Wenn das Gesetz des Wertes selbst aus den Angeln ist, wenn sogar die Zeit nicht mehr das Wertmaß und der Gebrauchswert nicht mehr die wirkliche Bezugsgröße der Arbeit sind, warum soll dann trotzdem die Dekonstruktion die Kritik zeitweilig unterbrechen und sich in Trauerarbeit versenken (S. 132),

so die Zusammenfassung des Kritikpunktes von Negri in einer erläuternden Fußnote, „Trauerarbeit“ ist in Marx´ Gespenster notwendige Vorbedingung, um „untreu aus Treue“ (S. 25, Herv.i.O.) das Marxsche Erbe anzutreten. Die Arbeit Derridas durchaus schätzend, beharrt Negri jedoch auf der Notwendigkeit einer „post-dekonstruktiven Ontologie“, welche ein den veränderten Bedingungen angemessenes „Vom-Klassenkampf-aus-Denken“ ermöglichen soll.

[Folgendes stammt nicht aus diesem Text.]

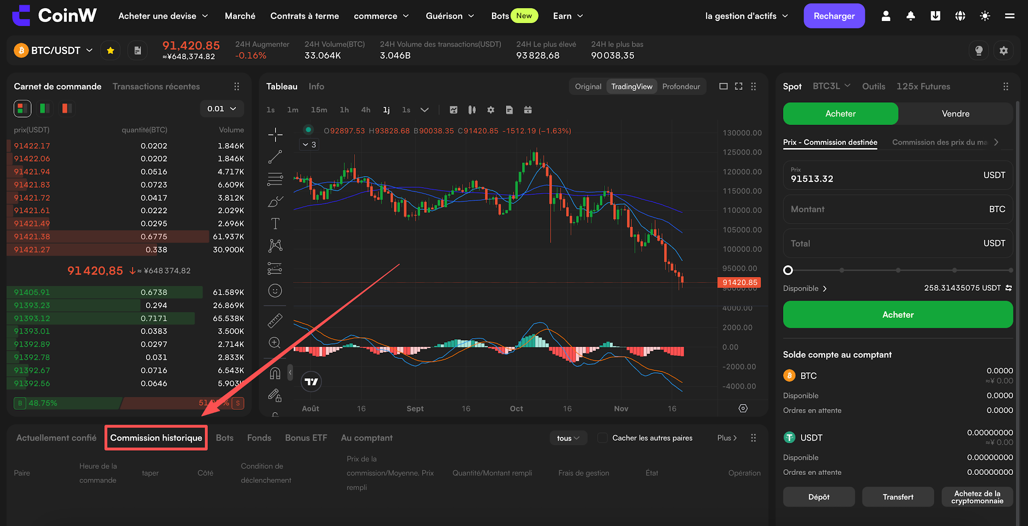The width and height of the screenshot is (1028, 526).
Task: Open the tous filter dropdown
Action: [568, 438]
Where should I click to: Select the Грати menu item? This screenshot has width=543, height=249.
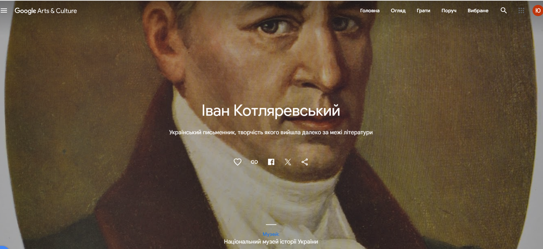point(423,10)
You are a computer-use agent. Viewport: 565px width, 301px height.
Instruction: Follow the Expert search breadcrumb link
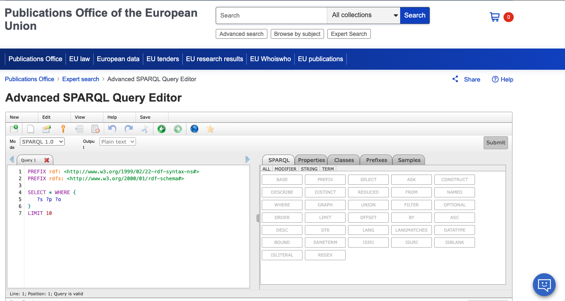point(81,79)
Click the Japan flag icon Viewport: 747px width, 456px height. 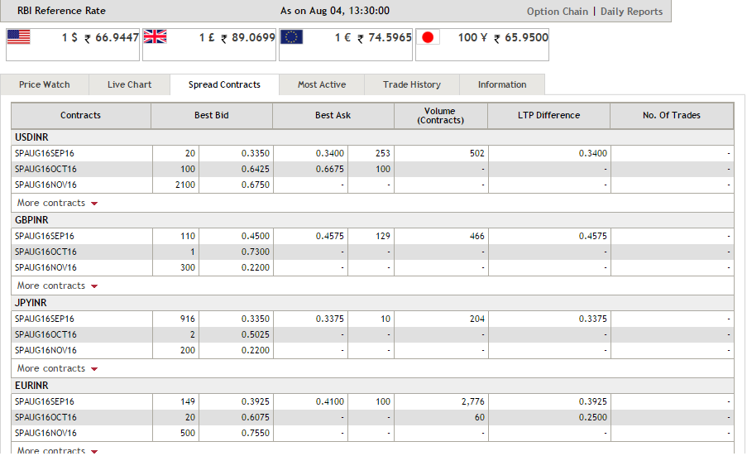coord(428,36)
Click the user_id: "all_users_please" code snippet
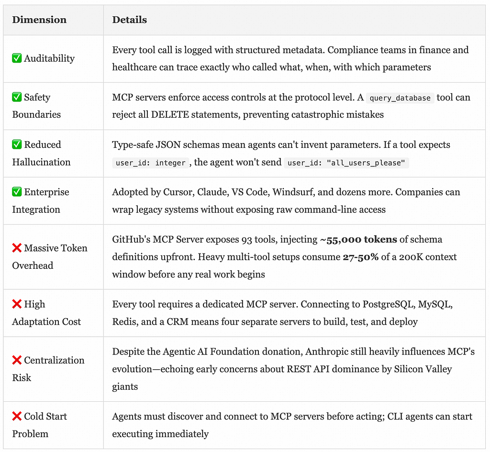This screenshot has height=452, width=490. (346, 163)
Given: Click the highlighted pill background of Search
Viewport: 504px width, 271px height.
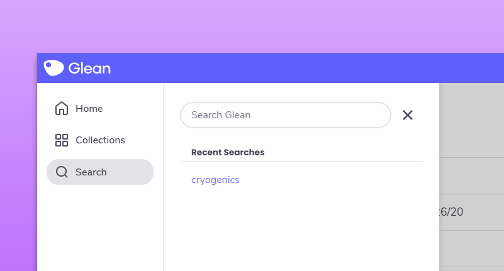Looking at the screenshot, I should 132,172.
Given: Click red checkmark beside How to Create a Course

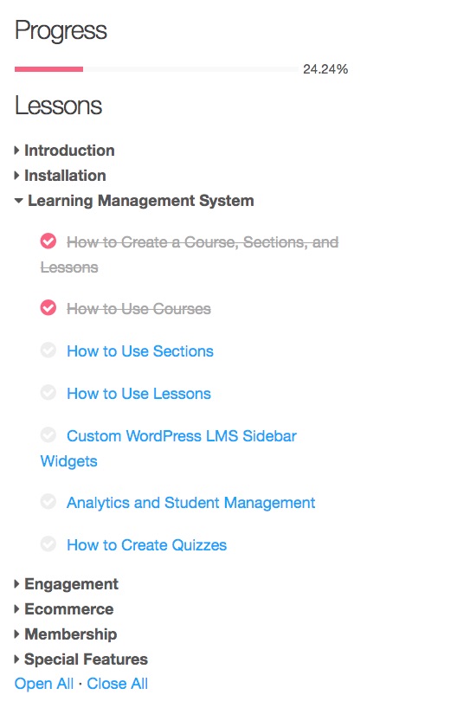Looking at the screenshot, I should click(x=48, y=241).
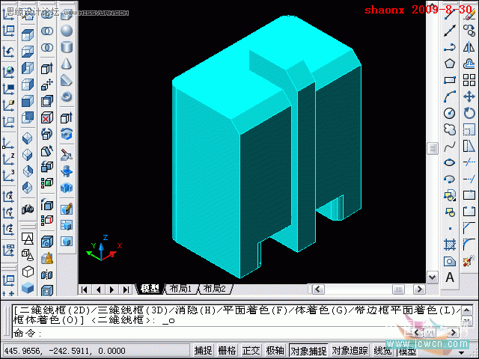Select the Sphere solid tool
This screenshot has width=479, height=359.
pyautogui.click(x=67, y=31)
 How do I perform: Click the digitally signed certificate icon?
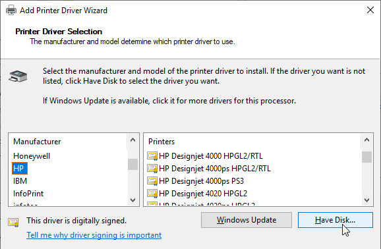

An dieser Stelle hakt Derrida ein, um die Differenz zwischen diesem laut Negri ontologischen „Geist des Kommunismus“ und seinem eigenen Prinzip, des „Messianische[n] ohne Messianismus[, das] wie die Gerechtigkeit nicht dekonstruiert werden kann [...] weil die Bewegung jeder Dekonstruktion es selbst voraussetzt“ (S. 86), auszuweisen. Diese „universale und gleichsam transzendentale Struktur“ (S. 88) ist jedoch von der von Negri geforderten und bei Derrida vermissten Ontologie kaum mehr zu unterscheiden, obwohl Derrida selbst auf dieser Differenz besteht (und bestehen muss – Ontologie, wo kämen wir denn da hin?). So dekonstruiert in einem letzten Kraftakt sich Derrida schließlich den Boden unter den Füßen weg (nämlich beim Versuch, die sinngemäße Frage „Warum braucht es eigentlich den Begriff des Messianischen, wenn dieses doch qua Ausschluss jeglichen Messianismus nur als leere Hülle bestehen bleibt?“ zu beantworten) und landet, sich dies auch durchaus eingestehend, bei der Notwendigkeit einer Ideologietheorie. Das jedoch würde wohl oder übel eine Auseinandersetzung mit dem Werk von Louis Althusser erfordern. Diese Erblast jedoch ist Derrida schließlich doch zu viel und er empfiehlt sich, immerhin mit einem Lächeln, nicht mehr ganz so grantig.